Could pillage healing be a good thing to facilitate with workers that have nothing else to do? Or do their maintenance costs not even justify it?
 
Could pillage healing be a good thing to facilitate with workers that have nothing else to do? Or do their maintenance costs not even justify it?
The maintenance cost of the worker goes up with era, but even in the industrial/modern era, it's only 3 or 4 GPT. I've found pillage yields to vary from 0-40 gold per pillage and the average seems to be somewhere around 8-10 gold (but this is not very scientific.) Also, I think some improvements have a higher pillage yield range than others (I think mines/trading posts give more gold than farms.) So, if the worker costs 6-8 gold to maintain for two turns and it enables one additional pillage, it will average paying for itself plus a very small profit, not enough to be a strategy with the intention of building an economy but it's nice that it usually pays for itself plus a little profit while it performs it's primary function, keeping your military at full strength.

It also means that it's probably prudent to retreat your units to an area where a burned-down city used to exist to heal your units instead of finding an isolated area to turn-click heal. It will be faster to heal while adding some gold.

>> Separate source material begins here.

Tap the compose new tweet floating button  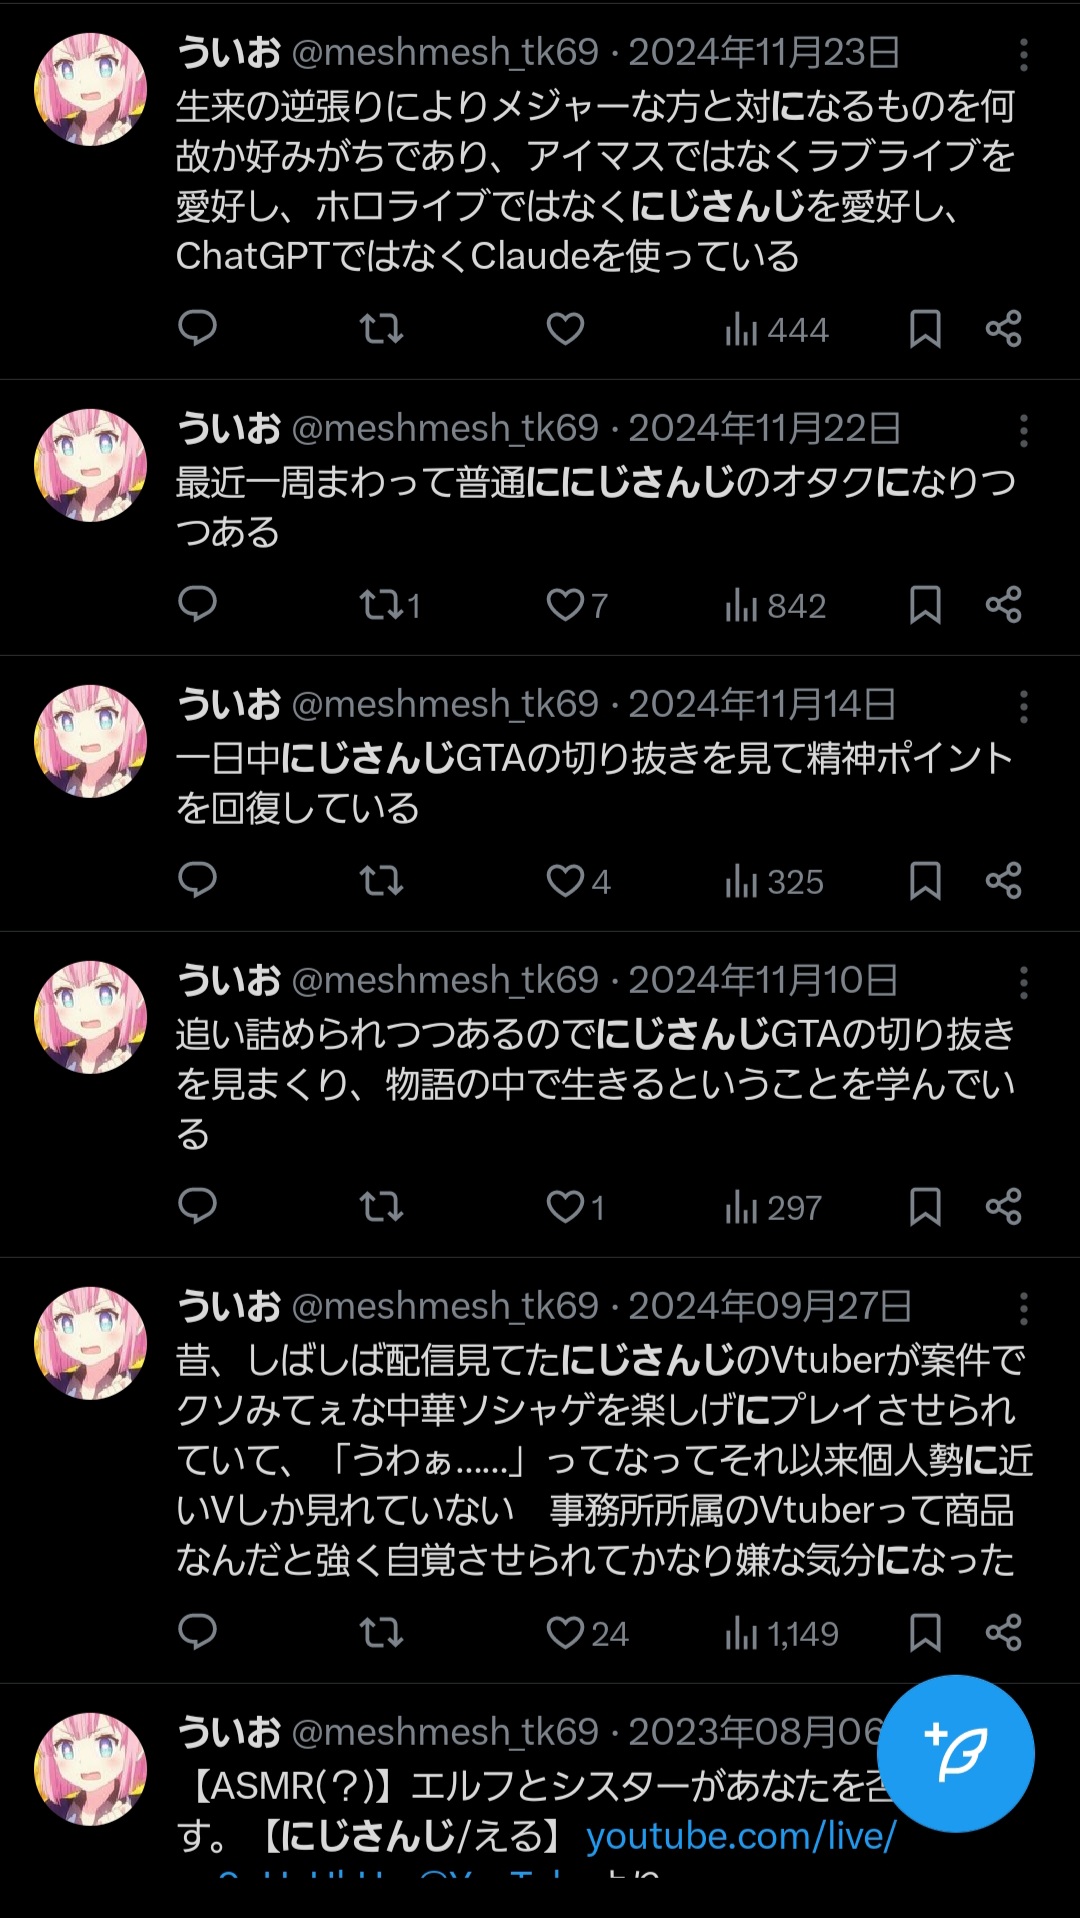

Also, the way in which Denmark is set up makes me think that the pillage mechanic was not accidental. They have one useless unique unit (skiers) and one moderately good UU (berserkers), which would mean that their UA should be pretty good to compensate, and while the extra post-embarkation moves are nice (and feels like a mechanic flaw in itself), it seems that the free pillage ability is the primary bonus they receive and you need to use this "exploit" for the advantage to make any sense.
 
Real world parallels? Name a few and change our minds? Land is not unlimited what it can give. In earlier versions of Civ I recall Global Warming(I miss those) and I always love that about Civ.

~in Extreme Cases, civilians were used on the front line of combat as meatshields and or for various tasks on the battlefield like ditch digging or repairing various infrastructure. Especially when short of engineer or regular military manpower. Slave labor workers on the field of combat has no issue to me. Warriors and Civilians have been in the same box since the beginning of time.